The lamb culotte is located on the leg of lamb and can be easily cut off and cooked separately. It is a fine little cut, easy to find, and one of the best parts you can get from the lamb.
Its small size also makes it perfect for smaller gatherings.
Lamb for the Easter lunch
There are many traditions associated with Easter, and it’s not all chocolate eggs and yellow chicks.
In old times, the traditions were a bit more bloody, literally. A lamb was always slaughtered for Easter, and its blood was used to smear on the doorframe, to prevent the angel of death from entering. In Hebrew, Easter means “to spare” or “to pass over,” directly referring to the angel of death.
Today, we serve lamb at Easter for somewhat different reasons: It tastes wonderful, and we’re used to it being “the way it’s done.” There’s almost nothing that evokes spring more than really juicy lamb meat!
Lamb culotte in sous vide
Sous vide is a perfect cooking method for most things, and lamb culotte is certainly no exception. I almost want to say that lamb culotte in sous vide is one of the best lamb dishes you can have.
The meat becomes incredibly tender and juicy, with very little effort on your part. You just need to know the right temperature and time.
Lamb culotte sous vide time and temperature
I’ve previously experimented a lot with dry aging lamb, and this freshly slaughtered Danish lamb I used for this recipe was dry-aged for 60 days. This means I could afford to give the meat a slightly shorter time in the sous vide.
I know that most people probably don’t have a dry-aged lamb culotte on hand, and in that case, I would recommend adding 1 hour to the cooking time. If the lamb culotte comes from a good quality butcher, you can still follow the cooking time I used for this recipe.
The water temperature depends on how you like your meat, but if you ask me, lamb culotte should be pink. If you don’t prefer pink lamb but like it well-cooked, you can increase the temperature by 4 degrees.
Lamb culotte sous vide sear
When the lamb culotte comes out of the water bath, it’s actually cooked, but you need to add a sear before serving.
You can sear the lamb culotte in various ways. If you already have the grill fired up, it’s obviously perfect to throw it on there. The most important thing is to have the temperature on high, and to only let it sit on the grill for a very short time – it should only get a sear! It’s a good idea to coat the meat in oil first, as this transfers the heat to the meat even faster.
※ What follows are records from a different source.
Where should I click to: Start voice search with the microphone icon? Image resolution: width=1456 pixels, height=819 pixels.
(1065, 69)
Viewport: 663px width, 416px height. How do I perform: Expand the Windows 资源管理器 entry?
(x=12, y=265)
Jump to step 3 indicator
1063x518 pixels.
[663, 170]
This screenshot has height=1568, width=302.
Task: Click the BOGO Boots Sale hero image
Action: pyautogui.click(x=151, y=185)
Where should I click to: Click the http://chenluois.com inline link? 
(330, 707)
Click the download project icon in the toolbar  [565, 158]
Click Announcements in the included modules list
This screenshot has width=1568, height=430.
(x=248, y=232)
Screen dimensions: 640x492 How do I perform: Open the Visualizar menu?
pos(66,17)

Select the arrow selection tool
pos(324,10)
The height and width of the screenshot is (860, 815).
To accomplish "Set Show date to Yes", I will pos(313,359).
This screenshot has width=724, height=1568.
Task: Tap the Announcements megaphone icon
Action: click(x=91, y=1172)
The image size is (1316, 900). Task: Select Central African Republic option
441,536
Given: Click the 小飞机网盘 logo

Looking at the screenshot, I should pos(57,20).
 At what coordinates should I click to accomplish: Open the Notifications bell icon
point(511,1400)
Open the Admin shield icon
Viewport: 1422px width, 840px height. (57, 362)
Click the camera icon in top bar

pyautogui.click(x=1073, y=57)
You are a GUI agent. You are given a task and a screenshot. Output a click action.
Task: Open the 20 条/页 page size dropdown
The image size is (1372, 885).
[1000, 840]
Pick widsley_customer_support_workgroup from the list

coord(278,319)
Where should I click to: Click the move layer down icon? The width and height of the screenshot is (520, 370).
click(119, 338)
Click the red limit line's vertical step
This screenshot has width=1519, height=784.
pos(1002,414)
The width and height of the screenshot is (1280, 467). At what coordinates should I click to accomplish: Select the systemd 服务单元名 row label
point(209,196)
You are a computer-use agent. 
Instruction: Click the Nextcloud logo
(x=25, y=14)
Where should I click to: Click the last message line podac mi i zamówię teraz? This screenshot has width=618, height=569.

You can also just throw it on a regular frying pan. Here, I usually use ghee (clarified butter), but you can also use a mixture of oil and butter.
If you have a blowtorch, it’s also entirely ideal to use. The advantage of a blowtorch is that it’s easy to get a good sear all the way around.

Lamb Rump Sous Vide
Equipment
- Sous Vide
Ingredients
- 500 gram Lamb Culotte
- Salt and Pepper freshly ground
- Ghee Can be replaced with a mixture of oil and butter
- Flake Salt
Instructions
- Score the fat layer crosswise with a sharp knife.
- Season the meat with freshly ground salt and pepper on both sides.
- Vacuum seal the meat and place it in your sous vide.
- Cook the meat for 4 hours at 56 degrees Celsius (133 degrees Fahrenheit). If unsure about the quality of your lamb rump, give it 5 hours. If you prefer it well-done, simply set the temperature to 60 degrees Celsius (140 degrees Fahrenheit).
- Take the bag out of the water bath and remove the meat from the bag.
- Dry the meat thoroughly. I usually use a clean tea towel for this, but paper towels can also do the job.
- Heat a pan until it is as hot as possible (do not use a Teflon pan, as they typically cannot handle high heat).
- If you have ghee, I find it the best for frying. Add it to the smoking hot pan and fry the meat for 30-60 seconds on each side. If you have "only" butter and oil, add the oil to the hot pan. Once the oil is hot, add the butter and meat simultaneously. Be careful not to let the butter burn.
- Slice the meat into thin pieces, sprinkle with flake salt, and serve immediately. Enjoy.